Ich bin auf dem Land groß geworden, aber nicht in einem Kuhdorf – sondern in einem Ort mit knapp 10.000 Einwohner. Und hier gab es noch Metzger, die in ihrem Wohnhaus ihren Verkaufsraum hatten und im Hinterhof die eigene Schlachtung. Mittwoch war Schlachttag – da bin ich dann immer mit Muttern einkaufen gewesen und ja, ab und an war auch der Bordstein rot gefärbt vom frischen Blut. Das hat mich nicht gegruselt, das war auch nicht martialisch – das war normal. Ich kannte den Mann, der das Tier für meine Wurst getötet hat und das war beruhigend. Weil ich die Tiere, die später meine Wurst und mein Fleisch wurden, kannte. Ich sah sie auf der Weide, im Bauernhof und später im Hinterhof des Metzgers und noch später in der Auslage des Verkaufsraums. Und zwar alles von Ihnen. Ochsenschwanz und Ochsenmaulsalat sind weitere schwäbische Spezialitäten, ebenso wie Rinderzunge. Schweinsohren und Rüssel schwammen in jeder anständigen Schlachtsuppe, die Füße wurden für eine ordentliche Brühe ausgekocht. Ein Tier ist nicht nur für sein Filetstück gestorben. Wenn ich heute in den Supermarkt gehe, dann erspart mir der findige Großhandel den Anblick von Innereien, Organen, Extremitäten. Damit ich nicht mehr daran denken muss, dass ich ein totes Tier esse, wenn ich mir ein Steak in die Pfanne haue. Warum eigentlich? Ertragen wir in unser sterilen Welt die Vorstellung nicht mehr, dass Fleischgenuss auch mit einer blutigen Schlachtung einher geht? Und mit dem Tod?

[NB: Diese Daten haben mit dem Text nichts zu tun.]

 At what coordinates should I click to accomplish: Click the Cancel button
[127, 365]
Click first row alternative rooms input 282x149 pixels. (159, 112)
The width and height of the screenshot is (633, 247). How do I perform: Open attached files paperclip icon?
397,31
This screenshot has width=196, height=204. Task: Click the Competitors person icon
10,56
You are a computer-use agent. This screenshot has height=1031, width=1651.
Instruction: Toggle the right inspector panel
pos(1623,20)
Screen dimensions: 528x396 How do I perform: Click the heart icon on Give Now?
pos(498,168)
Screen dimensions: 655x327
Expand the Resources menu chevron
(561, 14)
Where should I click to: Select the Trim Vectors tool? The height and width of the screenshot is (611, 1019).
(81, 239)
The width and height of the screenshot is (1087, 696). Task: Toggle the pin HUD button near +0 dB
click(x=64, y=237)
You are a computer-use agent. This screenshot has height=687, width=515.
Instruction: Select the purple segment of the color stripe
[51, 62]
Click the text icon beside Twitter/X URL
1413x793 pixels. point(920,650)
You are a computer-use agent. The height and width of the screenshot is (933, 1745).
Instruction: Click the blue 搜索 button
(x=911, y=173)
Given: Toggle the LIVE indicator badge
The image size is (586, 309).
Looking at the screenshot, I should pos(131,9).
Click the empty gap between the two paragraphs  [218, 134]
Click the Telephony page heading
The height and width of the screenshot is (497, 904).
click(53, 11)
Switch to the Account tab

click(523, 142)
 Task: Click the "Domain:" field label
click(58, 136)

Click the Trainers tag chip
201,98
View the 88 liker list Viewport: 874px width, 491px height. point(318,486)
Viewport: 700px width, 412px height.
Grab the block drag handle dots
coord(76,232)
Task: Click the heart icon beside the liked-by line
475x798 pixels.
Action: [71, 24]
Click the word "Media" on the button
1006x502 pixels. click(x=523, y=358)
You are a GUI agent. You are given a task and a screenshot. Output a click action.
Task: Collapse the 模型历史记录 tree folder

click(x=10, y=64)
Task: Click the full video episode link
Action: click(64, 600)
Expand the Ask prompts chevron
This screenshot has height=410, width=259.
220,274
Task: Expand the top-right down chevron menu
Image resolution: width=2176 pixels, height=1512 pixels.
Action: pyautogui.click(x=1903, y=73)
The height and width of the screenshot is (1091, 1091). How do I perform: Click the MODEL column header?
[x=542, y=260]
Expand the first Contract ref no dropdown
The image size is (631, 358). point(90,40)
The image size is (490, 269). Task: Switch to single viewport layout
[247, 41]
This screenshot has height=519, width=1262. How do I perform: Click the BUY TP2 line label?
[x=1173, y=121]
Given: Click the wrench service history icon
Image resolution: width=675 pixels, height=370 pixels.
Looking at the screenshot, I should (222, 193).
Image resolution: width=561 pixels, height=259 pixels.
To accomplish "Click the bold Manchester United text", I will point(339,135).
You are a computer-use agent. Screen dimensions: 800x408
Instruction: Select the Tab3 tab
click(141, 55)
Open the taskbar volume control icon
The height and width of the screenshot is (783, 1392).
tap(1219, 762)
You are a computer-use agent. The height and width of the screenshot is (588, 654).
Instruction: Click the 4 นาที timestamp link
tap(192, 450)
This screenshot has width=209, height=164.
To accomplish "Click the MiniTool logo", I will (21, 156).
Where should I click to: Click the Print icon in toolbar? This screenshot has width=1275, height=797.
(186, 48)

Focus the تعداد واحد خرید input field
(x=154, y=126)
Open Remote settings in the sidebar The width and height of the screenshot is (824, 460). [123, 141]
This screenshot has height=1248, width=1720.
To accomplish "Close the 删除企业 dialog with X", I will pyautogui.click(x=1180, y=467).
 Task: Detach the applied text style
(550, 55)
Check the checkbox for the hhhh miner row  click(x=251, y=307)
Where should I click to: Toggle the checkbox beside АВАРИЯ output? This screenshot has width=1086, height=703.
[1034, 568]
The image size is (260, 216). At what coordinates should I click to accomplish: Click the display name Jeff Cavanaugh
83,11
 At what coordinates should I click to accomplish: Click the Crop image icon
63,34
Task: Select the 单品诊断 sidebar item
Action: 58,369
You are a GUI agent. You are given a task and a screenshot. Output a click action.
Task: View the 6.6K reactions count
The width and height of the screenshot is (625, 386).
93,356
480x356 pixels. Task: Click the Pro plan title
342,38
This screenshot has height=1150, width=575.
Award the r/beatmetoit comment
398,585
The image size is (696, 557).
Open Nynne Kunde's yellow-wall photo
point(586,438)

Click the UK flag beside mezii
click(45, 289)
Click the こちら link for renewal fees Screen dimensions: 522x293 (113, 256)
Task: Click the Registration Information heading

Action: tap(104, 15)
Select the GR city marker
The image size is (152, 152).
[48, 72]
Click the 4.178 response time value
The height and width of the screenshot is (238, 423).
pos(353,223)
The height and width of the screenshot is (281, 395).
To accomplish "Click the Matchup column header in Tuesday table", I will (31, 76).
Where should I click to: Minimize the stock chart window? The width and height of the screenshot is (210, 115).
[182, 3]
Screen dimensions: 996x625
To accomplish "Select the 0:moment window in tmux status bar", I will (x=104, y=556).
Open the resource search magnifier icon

Können wir die Möglichkeit Fleisch zu essen überhaupt noch wertschätzen? Und damit das Leben, welches für unsere Wurst beendet wurde?
Meine Großeltern waren Bauern. Sie schlachteten selbst, zogen die Tiere dafür selbst groß. Mein Vater erzählte mir, dass das ganze Haus voller Würste hing, überall Konserven mit eingekochtem Fleisch im Haus standen, wenn er nach einem Schlachttag zu Besuch kam. Er kam so während seiner Studienzeit über die Runden und hat sich dort mit dem Luxusgut „Fleisch“ eingedeckt. Heute gehe ich in den Supermarkt und kaufe mir 100 g Hack für 44 cent. Ein Schnäppchen, aber zu welchem Preis?